The high-grade brain malignancy, glioblastoma multiforme (GBM), is one of the most aggressive tumours in central nervous system. The developing resistance against recent therapies and the recurrence rate of GBMs are extremely high. In spite several new ongoing trials, GBM therapies could not significantly increase the survival rate of the patients as significantly. The presence of inter- and intra-tumoral heterogeneity of GBMs arise the problem to find both the pre-existing potential resistant clones and the cellular processes which promote the adaptation mechanisms such as multidrug resistance, stem cell-ness or metabolic alterations, etc. In our work, the in situ metabolic heterogeneity of high-grade human glioblastoma cases were analysed by immunohistochemistry using tissue-microarray. The potential importance of the detected metabolic heterogeneity was tested in three glioma cell lines (grade III-IV) using protein expression analyses (Western blot and WES Simple) and therapeutic drug (temozolomide), metabolic inhibitor treatments (including glutaminase inhibitor) to compare the effects of rapamycin (RAPA) and glutaminase inhibitor combinations in vitro (Alamar Blue and SRB tests). The importance of individual differences and metabolic alterations were observed in mono-therapeutic failures, especially the enhanced Rictor expressions after different mono-treatments in correlation to lower sensitivity (temozolomide, doxycycline, etomoxir, BPTES). RAPA combinations with other metabolic inhibitors were the best strategies except for RAPA+glutaminase inhibitor. These observations underline the importance of multi-targeting metabolic pathways. Finally, our data suggest that the detected metabolic heterogeneity (the high mTORC2 complex activity, enhanced expression of Rictor, p-Akt, p-S6, CPT1A, and LDHA enzymes in glioma cases) and the microenvironmental or treatment induced metabolic shift can be potential targets in combination therapy. Therefore, it should be considered to map tissue heterogeneity and alterations with several cellular metabolism markers in biopsy materials after applying recently available or new treatments.

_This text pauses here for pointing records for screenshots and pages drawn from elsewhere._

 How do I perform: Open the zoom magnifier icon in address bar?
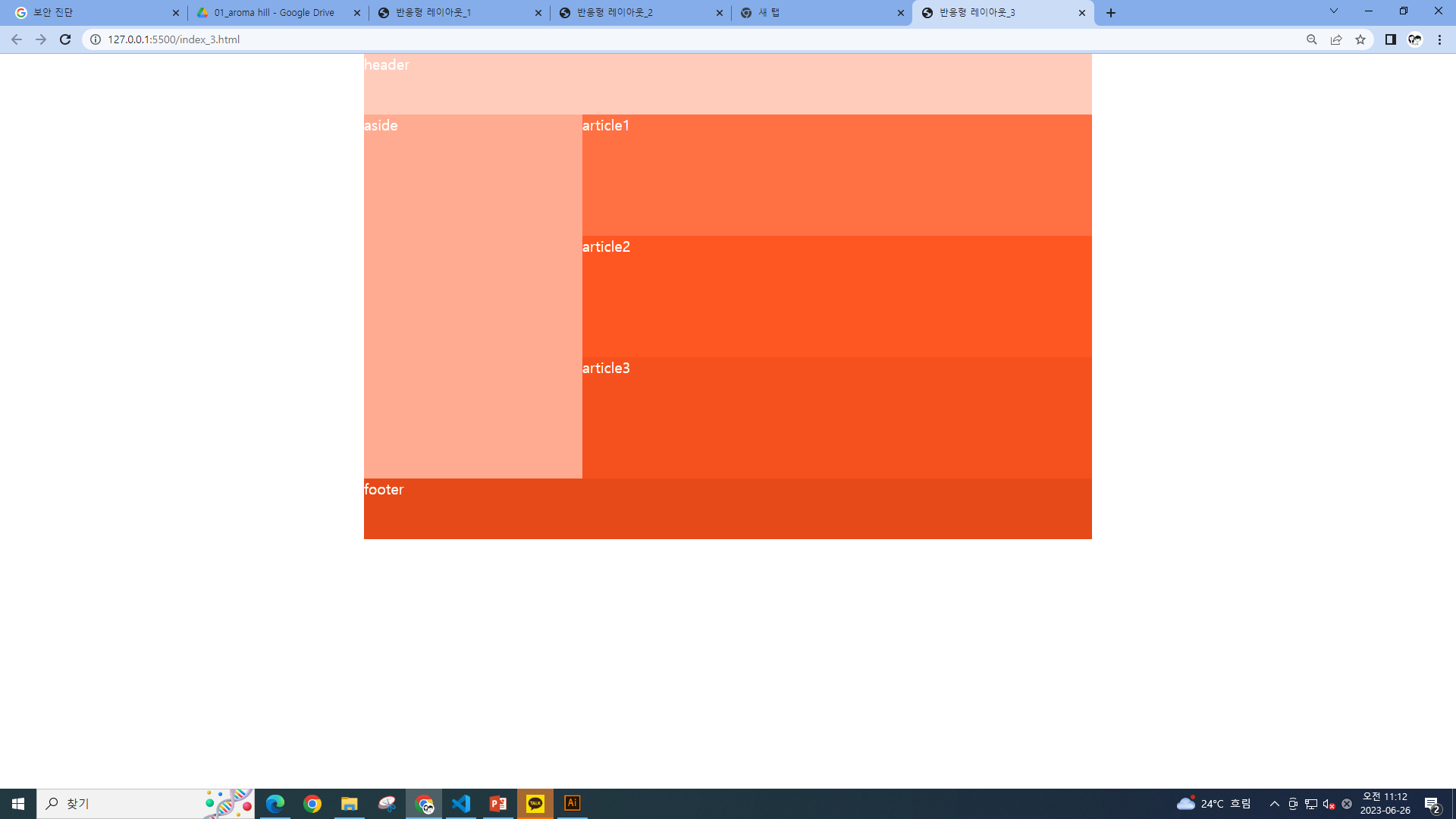pos(1312,39)
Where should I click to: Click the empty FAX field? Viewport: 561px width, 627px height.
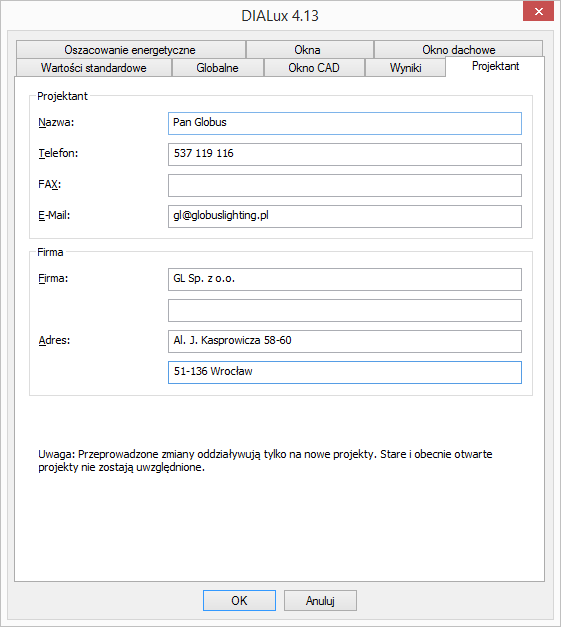click(x=345, y=185)
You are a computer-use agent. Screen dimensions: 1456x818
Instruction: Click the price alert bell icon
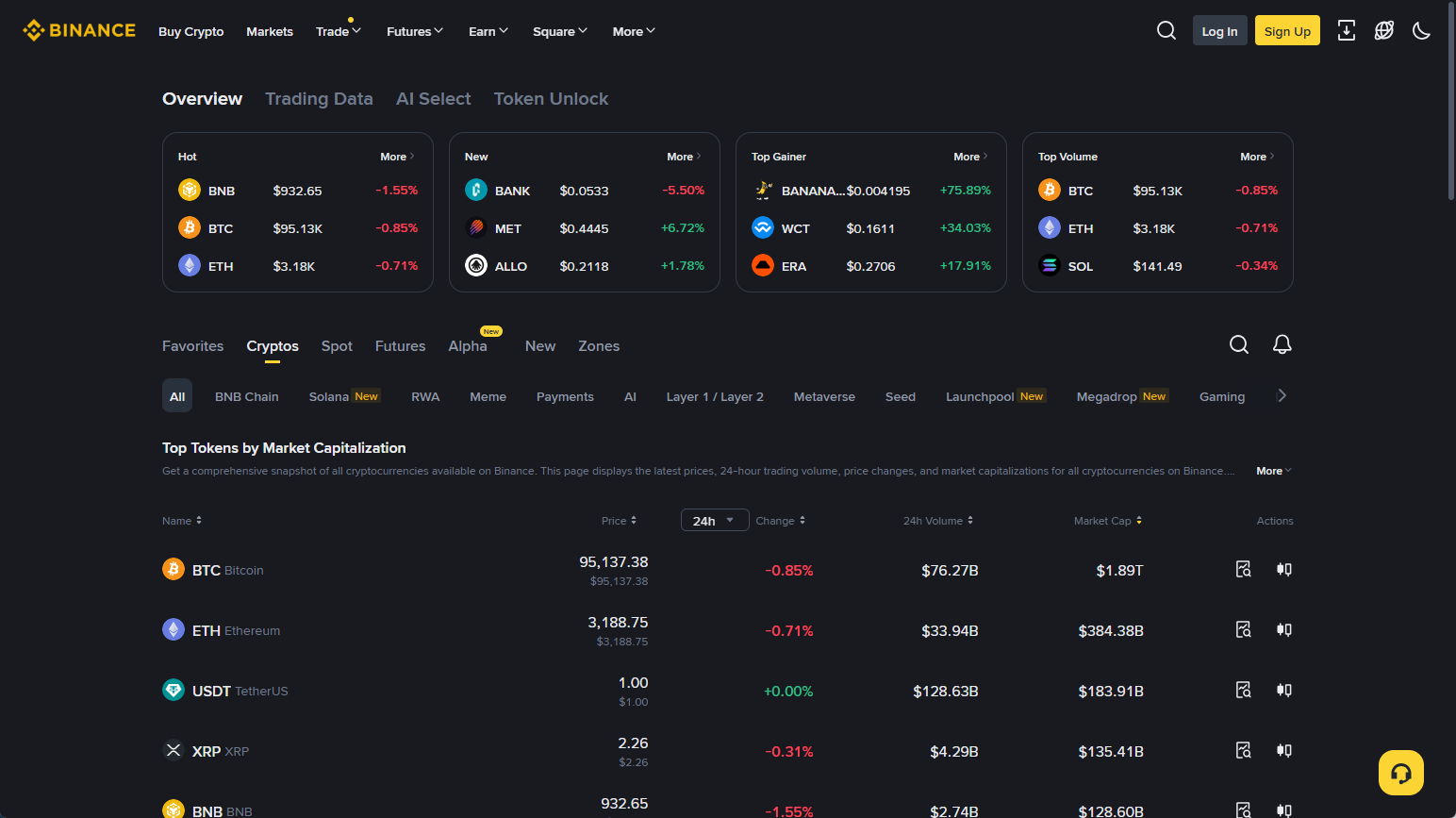pyautogui.click(x=1282, y=345)
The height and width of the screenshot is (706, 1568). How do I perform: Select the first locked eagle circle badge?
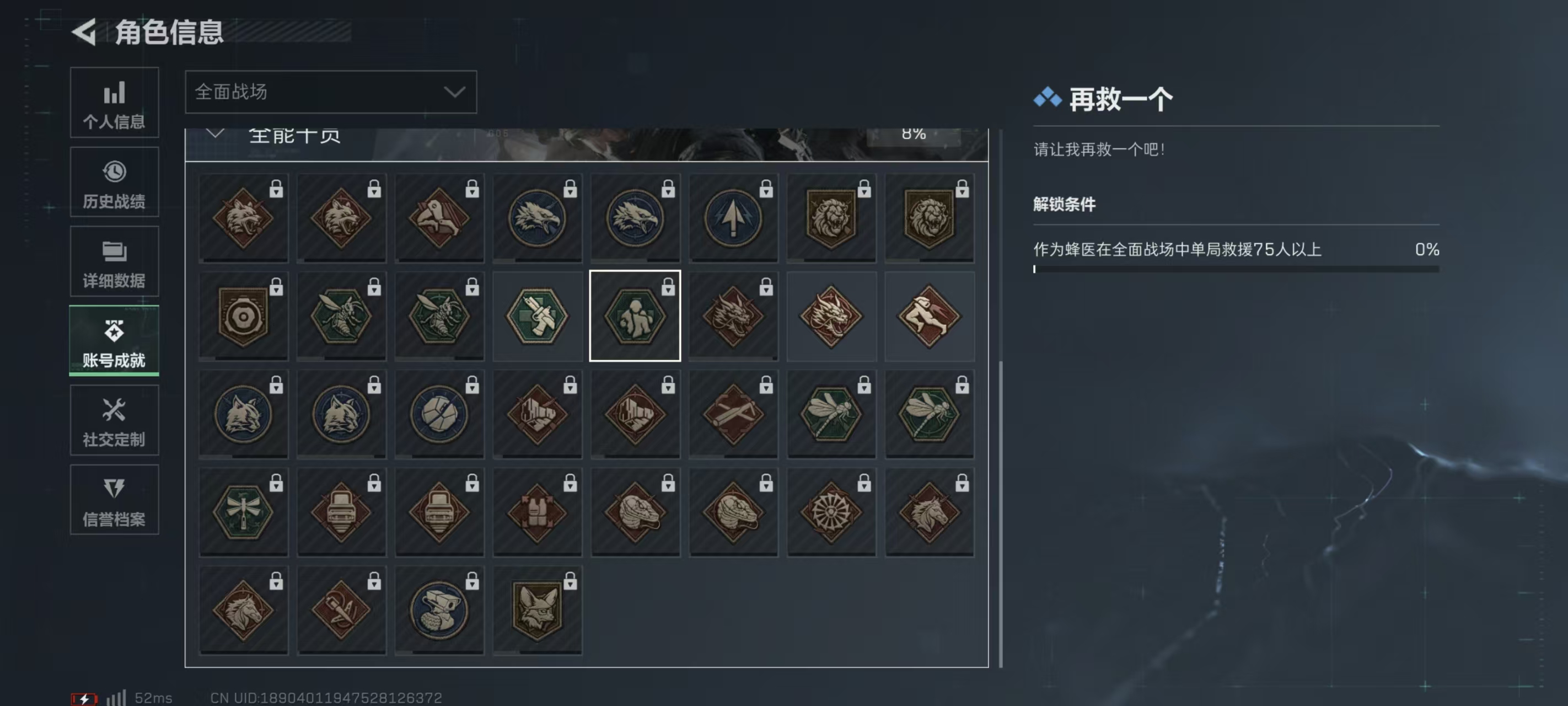click(537, 218)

高级脑恶性肿瘤,多形性胶质母细胞瘤(GBM),是中枢神经系统中最具侵袭性的肿瘤之一。最近的治疗方法发展出的耐药性和 GBM 的复发率都极高。尽管有几项新的临床试验正在进行,但 GBM 治疗方法并没有显著提高患者的生存率。GBM 存在的肿瘤内和肿瘤间异质性,导致了寻找潜在的耐药克隆和促进适应机制(如多药耐药、干细胞特性或代谢改变等)的问题。在我们的工作中,通过使用组织微阵列的免疫组织化学分析,研究了高级别人类 GBM 病例的原位代谢异质性。通过蛋白表达分析(Western blot 和 WES Simple)和治疗药物(替莫唑胺)、代谢抑制剂(包括谷氨酰胺酶抑制剂)在三种神经胶质瘤细胞系(III-IV 级)中的检测,测试了所检测到的代谢异质性的潜在重要性,以比较雷帕霉素(RAPA)和谷氨酰胺酶抑制剂组合在体外的治疗效果(Alamar Blue 和 SRB 试验)。在单药治疗失败中观察到个体差异和代谢改变的重要性,特别是在不同单药治疗后 Rictor 表达增强与敏感性降低(替莫唑胺、强力霉素、etomoxir、BPTES)相关。除了 RAPA+谷氨酰胺酶抑制剂外,RAPA 与其他代谢抑制剂的联合是最佳策略。这些观察结果强调了靶向代谢途径的重要性。最后,我们的数据表明,所检测到的代谢异质性(高 mTORC2 复合物活性、Rictor、p-Akt、p-S6、CPT1A 和 LDHA 酶在胶质瘤病例中的表达增强)以及微环境或治疗诱导的代谢变化可能是联合治疗的潜在靶点。因此,在应用最近可用或新的治疗方法后,应考虑在活检材料中绘制组织异质性和改变,以及使用几种细胞代谢标志物。